Because rational people don’t listen to junk science, supporters of Wakefield and McCarthy have begun to use a different argument, saying that this is a free choice matter. True enough, in most places it isn’t mandatory to immunize your children. You can choose not to. You can also choose to walk around campus in your underwear during the dead of winter. But, like choosing not to vaccinate, that decision will end badly. The presence of choice doesn’t mean both options are inherently equal; it just means they exist.

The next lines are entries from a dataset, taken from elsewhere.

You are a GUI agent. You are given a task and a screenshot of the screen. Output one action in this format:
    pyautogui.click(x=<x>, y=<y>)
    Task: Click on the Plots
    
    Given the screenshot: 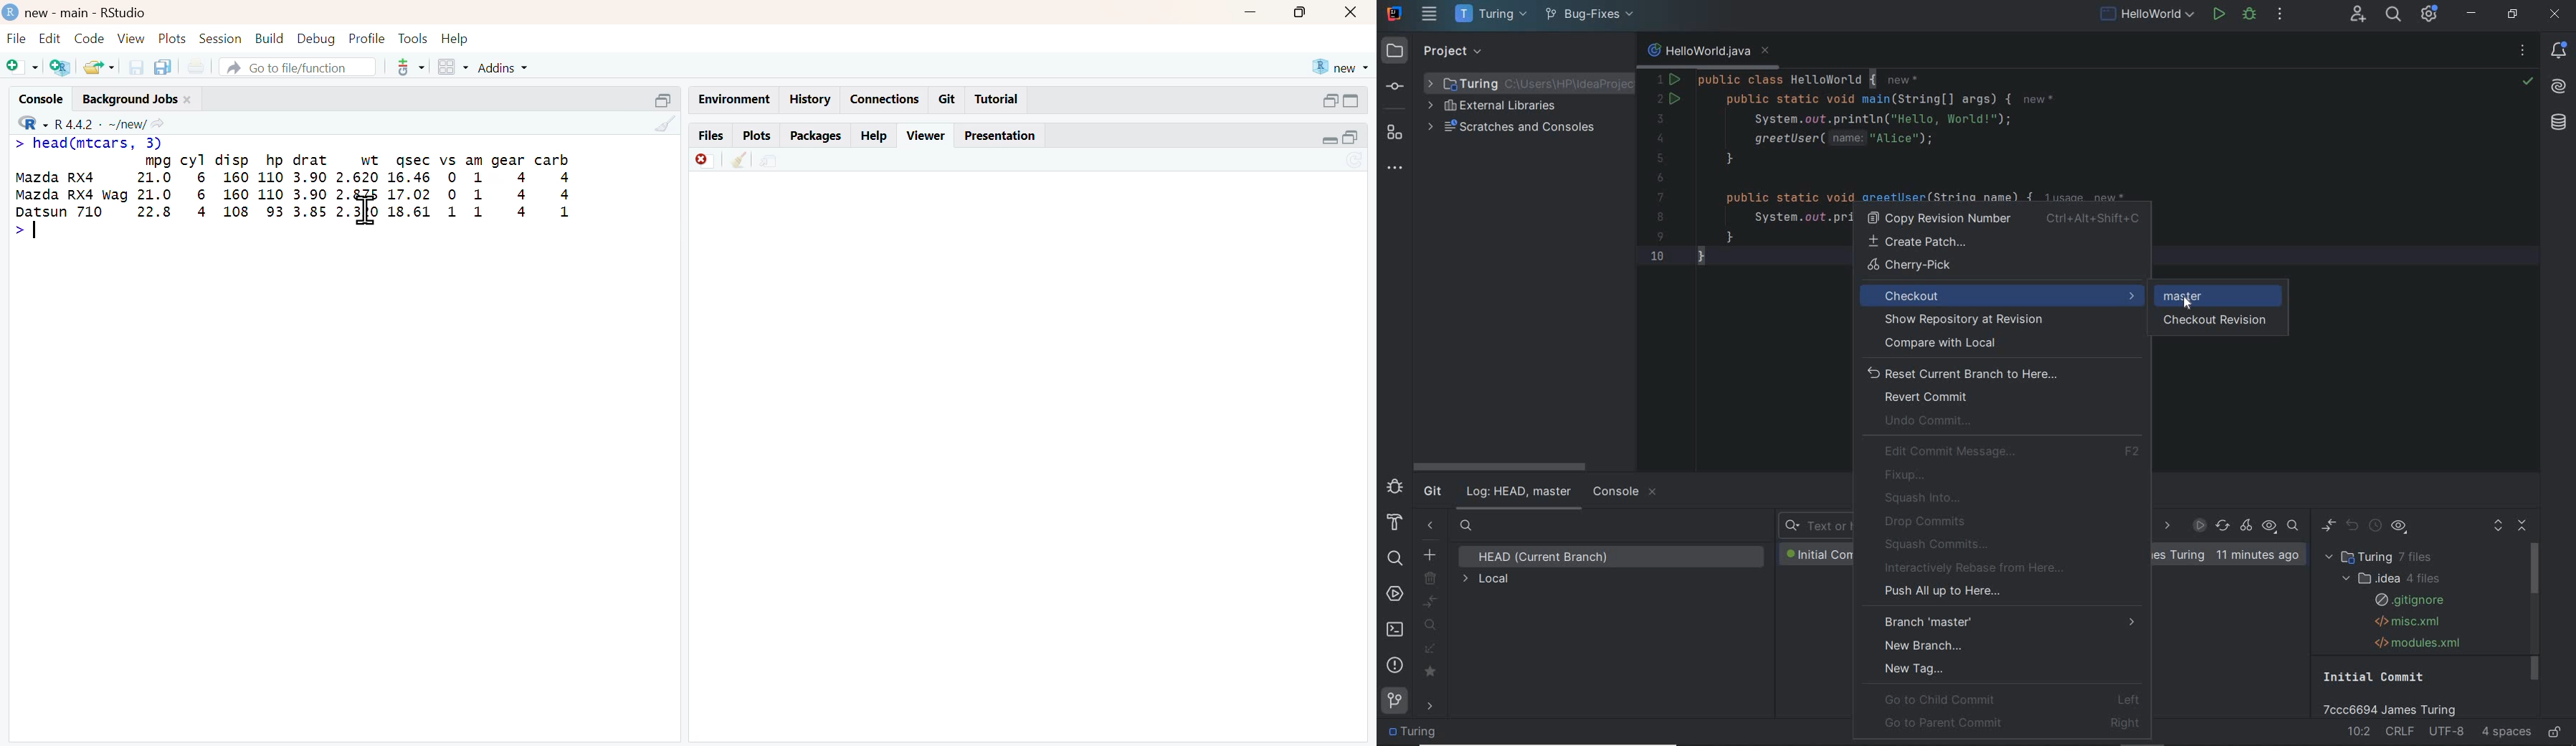 What is the action you would take?
    pyautogui.click(x=171, y=37)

Herd immunity describes a species’ collective resistance to certain diseases. This is a major aspect of human survival which can vary from society to society and have major ramifications. The Spanish conquistadors brought diseases to the New World that virtually wiped out millions of native peoples ― much more than the guns and horses they ferried from Europe.
Herd immunity can also mean the preservation or destruction of large populations of humans. The thing is, when even one out of ten people, the rate of parents who delay or skip shots in America, have a compromised immunity, it can drastically affect the entire population’s Herd immunity. And the number of unvaccinated people is rising in many states and that is a horrifying prospect.
This is part of a much larger problem that is plaguing the internet-heavy world. People are feeling too comfortable ignoring hard facts from experts and professionals and accepting inaccurate information from unreliable sources simply because it fits into their preconceived opinions. But, unlike modern politics, this vital science is in no way subjective and fact cannot be mistaken for opinion. People’s lives are most certainly at stake.